THE PROBLEM
Repeat the following entries exactly as they appear, line for line.

Stored entries

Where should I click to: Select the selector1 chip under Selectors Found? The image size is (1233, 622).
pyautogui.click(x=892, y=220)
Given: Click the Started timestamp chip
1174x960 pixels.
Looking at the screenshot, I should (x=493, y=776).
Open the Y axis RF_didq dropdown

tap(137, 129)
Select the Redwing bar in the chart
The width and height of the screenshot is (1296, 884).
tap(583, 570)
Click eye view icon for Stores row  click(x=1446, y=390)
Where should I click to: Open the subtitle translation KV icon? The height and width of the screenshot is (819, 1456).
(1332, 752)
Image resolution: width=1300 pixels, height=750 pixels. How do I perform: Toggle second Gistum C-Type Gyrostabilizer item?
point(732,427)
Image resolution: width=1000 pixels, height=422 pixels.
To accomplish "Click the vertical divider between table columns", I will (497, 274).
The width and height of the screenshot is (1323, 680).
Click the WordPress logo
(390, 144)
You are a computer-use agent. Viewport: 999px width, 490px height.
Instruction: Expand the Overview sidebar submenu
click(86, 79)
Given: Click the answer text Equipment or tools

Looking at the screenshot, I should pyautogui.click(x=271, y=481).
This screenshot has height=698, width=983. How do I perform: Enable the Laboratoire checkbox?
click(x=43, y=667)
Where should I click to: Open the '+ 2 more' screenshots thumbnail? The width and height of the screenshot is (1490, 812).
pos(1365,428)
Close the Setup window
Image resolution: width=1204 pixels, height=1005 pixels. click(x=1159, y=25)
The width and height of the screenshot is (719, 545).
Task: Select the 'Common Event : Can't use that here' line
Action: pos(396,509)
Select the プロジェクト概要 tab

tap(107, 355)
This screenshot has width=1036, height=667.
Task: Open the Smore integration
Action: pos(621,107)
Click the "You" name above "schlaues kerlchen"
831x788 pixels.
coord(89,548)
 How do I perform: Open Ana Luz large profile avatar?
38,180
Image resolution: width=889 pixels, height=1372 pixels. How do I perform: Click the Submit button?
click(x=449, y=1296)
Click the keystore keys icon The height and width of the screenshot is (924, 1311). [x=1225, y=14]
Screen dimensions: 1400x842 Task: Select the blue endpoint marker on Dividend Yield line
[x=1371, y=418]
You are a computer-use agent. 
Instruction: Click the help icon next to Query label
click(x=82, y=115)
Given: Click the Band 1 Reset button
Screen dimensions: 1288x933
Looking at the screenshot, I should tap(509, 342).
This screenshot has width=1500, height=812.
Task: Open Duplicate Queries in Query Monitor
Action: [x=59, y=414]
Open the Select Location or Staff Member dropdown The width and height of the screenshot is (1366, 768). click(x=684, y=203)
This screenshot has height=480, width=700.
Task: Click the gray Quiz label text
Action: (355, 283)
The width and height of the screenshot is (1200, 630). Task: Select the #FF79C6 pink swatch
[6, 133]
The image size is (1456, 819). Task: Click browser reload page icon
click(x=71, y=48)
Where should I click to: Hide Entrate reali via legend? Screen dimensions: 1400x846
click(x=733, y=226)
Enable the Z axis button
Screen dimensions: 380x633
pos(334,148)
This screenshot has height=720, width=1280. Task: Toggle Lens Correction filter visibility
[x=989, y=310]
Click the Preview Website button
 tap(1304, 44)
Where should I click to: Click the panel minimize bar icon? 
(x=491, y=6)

SOLUTION TO THIS EXERCISE
Where should I click to: Select the selector1 chip under Selectors Found? The image size is (1233, 622).
pyautogui.click(x=892, y=220)
Given: Click the Started timestamp chip
1174x960 pixels.
Looking at the screenshot, I should (x=493, y=776).
Open the Y axis RF_didq dropdown

tap(137, 129)
Select the Redwing bar in the chart
The width and height of the screenshot is (1296, 884).
tap(583, 570)
Click eye view icon for Stores row  click(x=1446, y=390)
Where should I click to: Open the subtitle translation KV icon? The height and width of the screenshot is (819, 1456).
(1332, 752)
Image resolution: width=1300 pixels, height=750 pixels. How do I perform: Toggle second Gistum C-Type Gyrostabilizer item?
point(732,427)
Image resolution: width=1000 pixels, height=422 pixels.
To accomplish "Click the vertical divider between table columns", I will (497, 274).
The width and height of the screenshot is (1323, 680).
Click the WordPress logo
(390, 144)
You are a computer-use agent. Viewport: 999px width, 490px height.
Instruction: Expand the Overview sidebar submenu
click(86, 79)
Given: Click the answer text Equipment or tools

Looking at the screenshot, I should pyautogui.click(x=271, y=481).
This screenshot has height=698, width=983. How do I perform: Enable the Laboratoire checkbox?
click(x=43, y=667)
Where should I click to: Open the '+ 2 more' screenshots thumbnail? The width and height of the screenshot is (1490, 812).
pos(1365,428)
Close the Setup window
Image resolution: width=1204 pixels, height=1005 pixels. click(x=1159, y=25)
The width and height of the screenshot is (719, 545).
Task: Select the 'Common Event : Can't use that here' line
Action: pos(396,509)
Select the プロジェクト概要 tab

tap(107, 355)
This screenshot has width=1036, height=667.
Task: Open the Smore integration
Action: pos(621,107)
Click the "You" name above "schlaues kerlchen"
831x788 pixels.
coord(89,548)
 How do I perform: Open Ana Luz large profile avatar?
38,180
Image resolution: width=889 pixels, height=1372 pixels. How do I perform: Click the Submit button?
click(x=449, y=1296)
Click the keystore keys icon The height and width of the screenshot is (924, 1311). [x=1225, y=14]
Screen dimensions: 1400x842 Task: Select the blue endpoint marker on Dividend Yield line
[x=1371, y=418]
You are a computer-use agent. 
Instruction: Click the help icon next to Query label
click(x=82, y=115)
Given: Click the Band 1 Reset button
Screen dimensions: 1288x933
Looking at the screenshot, I should tap(509, 342).
This screenshot has width=1500, height=812.
Task: Open Duplicate Queries in Query Monitor
Action: [x=59, y=414]
Open the Select Location or Staff Member dropdown The width and height of the screenshot is (1366, 768). click(x=684, y=203)
This screenshot has height=480, width=700.
Task: Click the gray Quiz label text
Action: (355, 283)
The width and height of the screenshot is (1200, 630). Task: Select the #FF79C6 pink swatch
[6, 133]
The image size is (1456, 819). Task: Click browser reload page icon
click(x=71, y=48)
Where should I click to: Hide Entrate reali via legend? Screen dimensions: 1400x846
click(x=733, y=226)
Enable the Z axis button
Screen dimensions: 380x633
pos(334,148)
This screenshot has height=720, width=1280. Task: Toggle Lens Correction filter visibility
[x=989, y=310]
Click the Preview Website button
 tap(1304, 44)
Where should I click to: Click the panel minimize bar icon? 
(x=491, y=6)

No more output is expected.